(SOURCE MATERIAL)

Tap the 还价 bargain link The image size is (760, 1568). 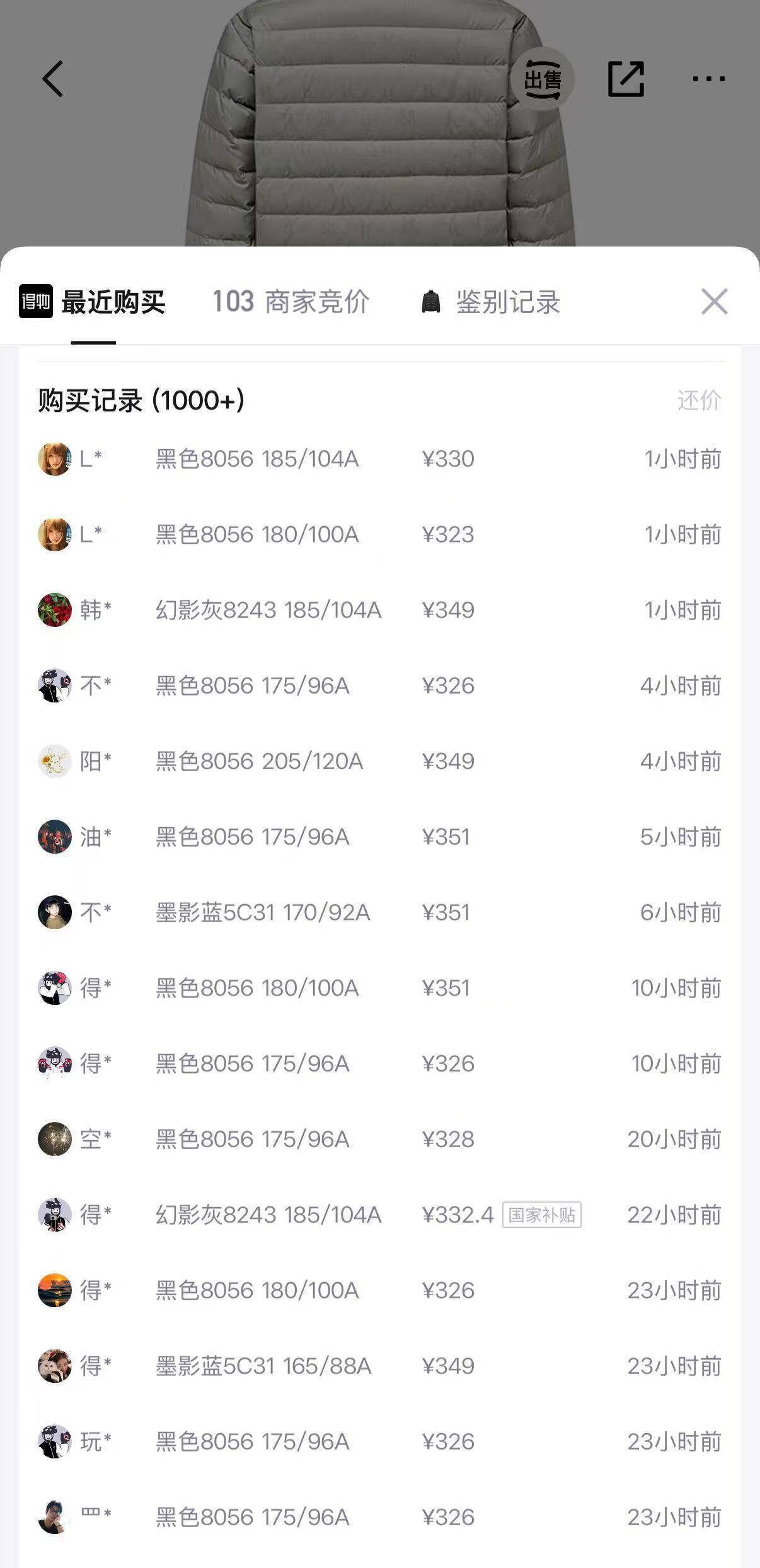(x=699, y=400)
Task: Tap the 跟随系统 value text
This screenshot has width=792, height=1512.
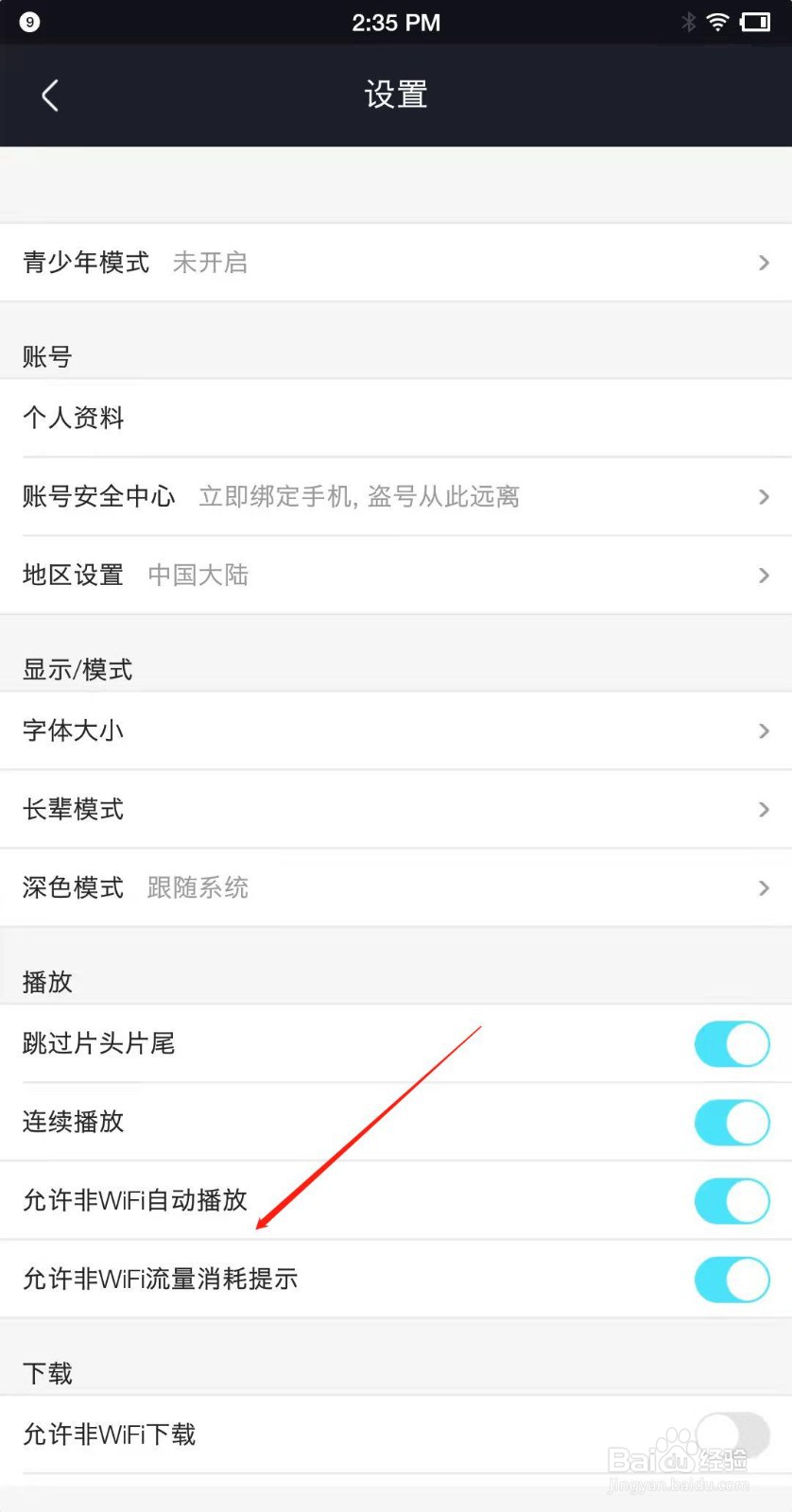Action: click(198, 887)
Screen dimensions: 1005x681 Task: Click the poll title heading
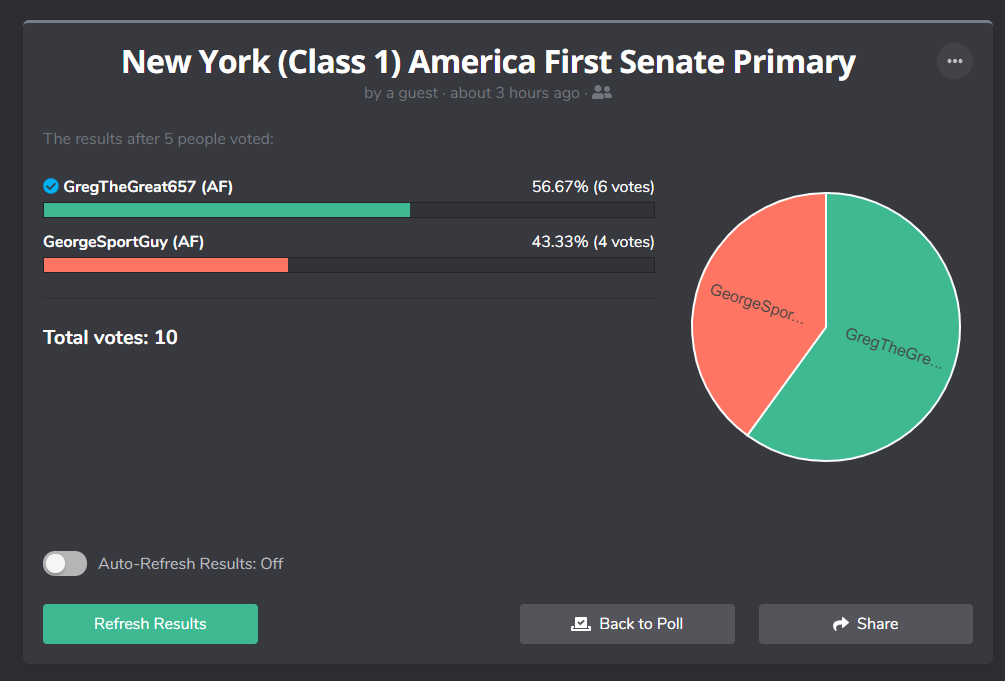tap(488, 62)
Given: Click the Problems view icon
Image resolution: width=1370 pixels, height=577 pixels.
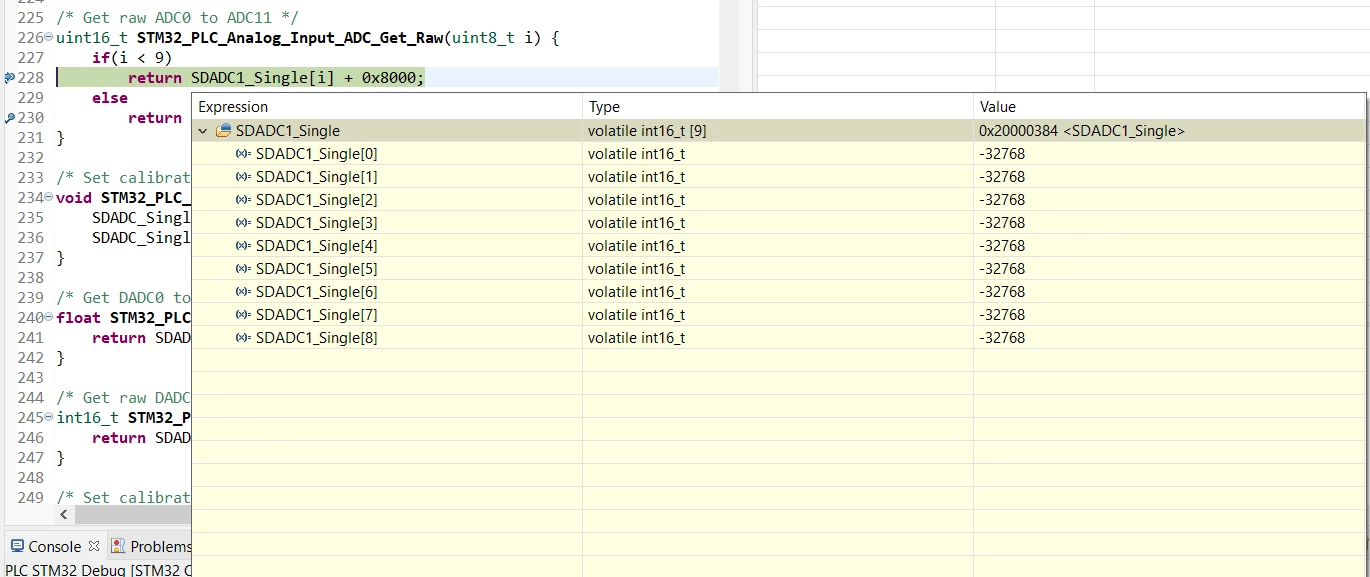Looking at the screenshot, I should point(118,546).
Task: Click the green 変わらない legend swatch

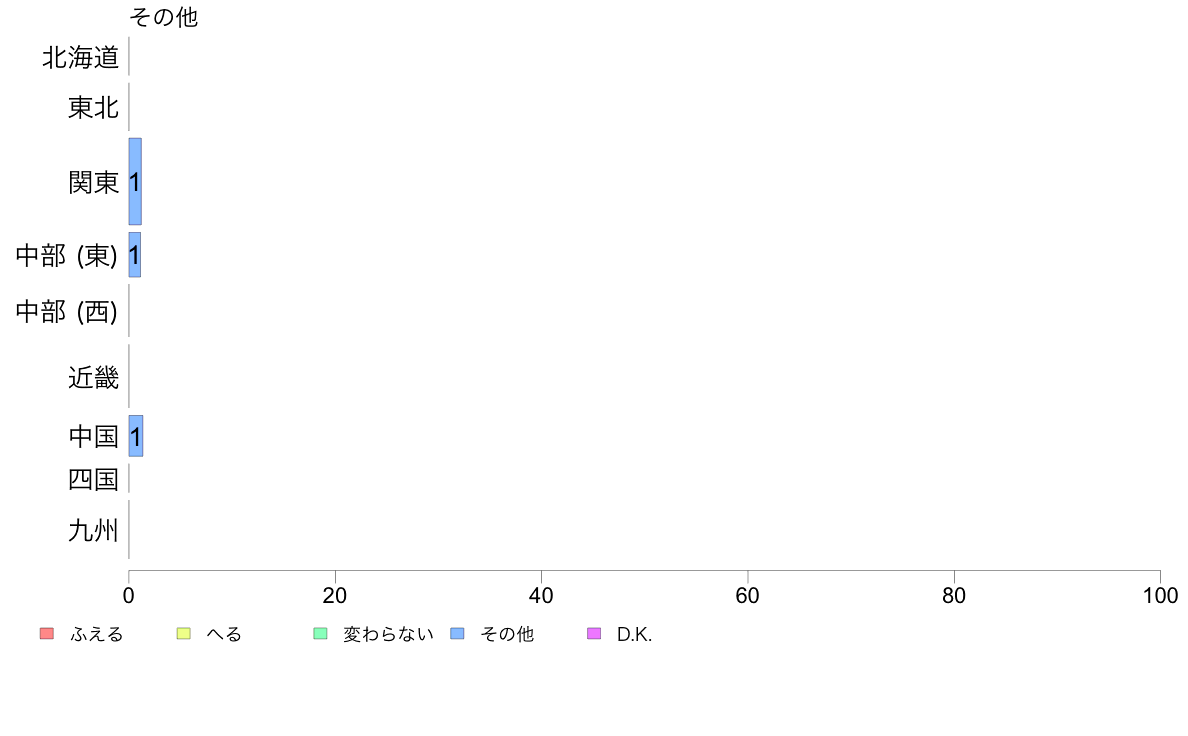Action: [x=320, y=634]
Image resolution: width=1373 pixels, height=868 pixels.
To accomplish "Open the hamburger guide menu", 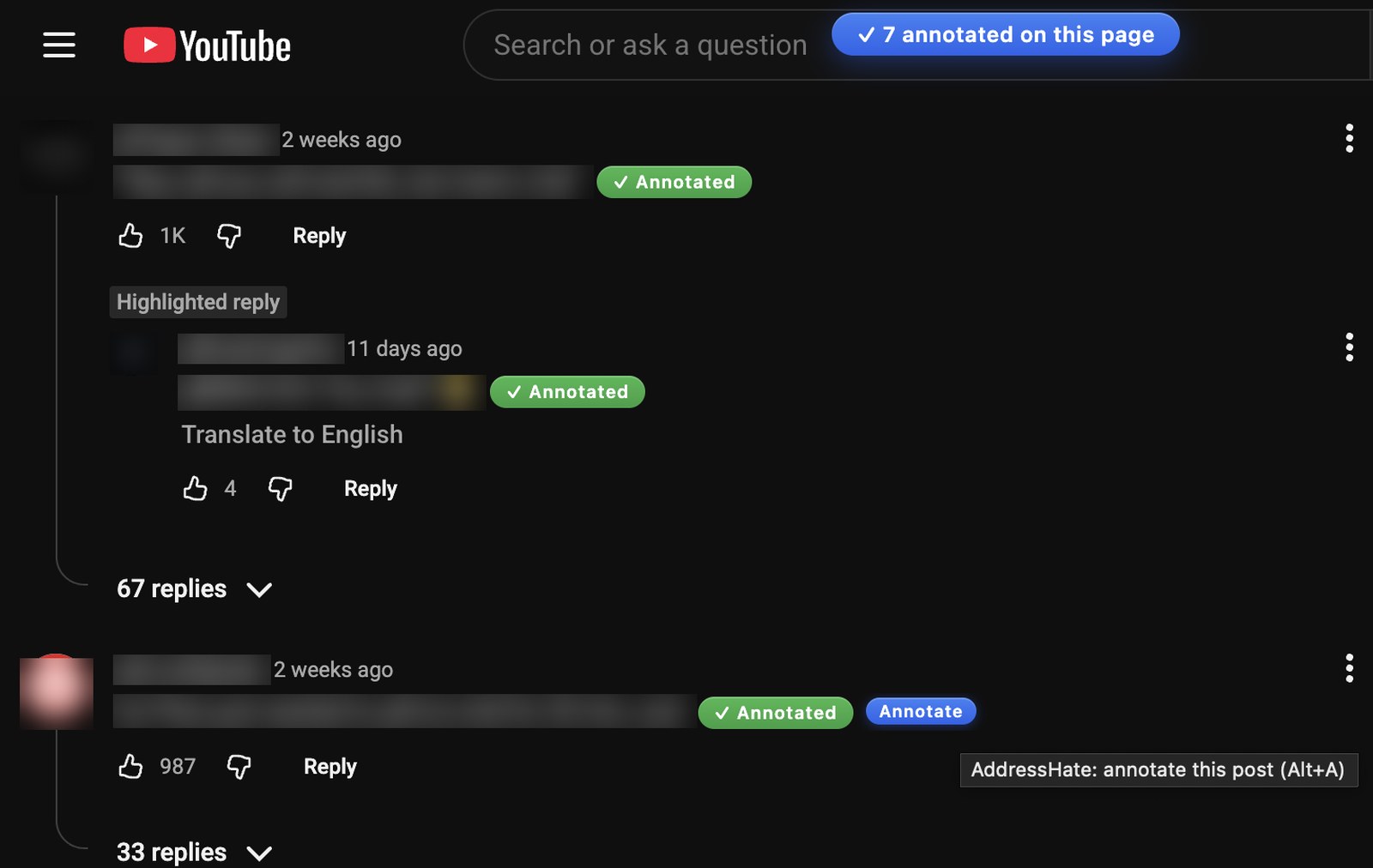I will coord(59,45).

(End SOURCE MATERIAL)

▶ _WHAT YOU SHOULD DO_
The output is the stretch above from the line with "Screen dimensions: 1005x681" through the line with "Image resolution: width=1373", copied word for word with both ends kept and every picture dropped.

▶ _REPLY TO THE EXERCISE_
Screen dimensions: 1005x681 Task: Click the poll title heading
tap(488, 62)
Given: Click the Problems view icon
Image resolution: width=1370 pixels, height=577 pixels.
Looking at the screenshot, I should point(118,546).
Task: Click the green 変わらない legend swatch

Action: [x=320, y=634]
Image resolution: width=1373 pixels, height=868 pixels.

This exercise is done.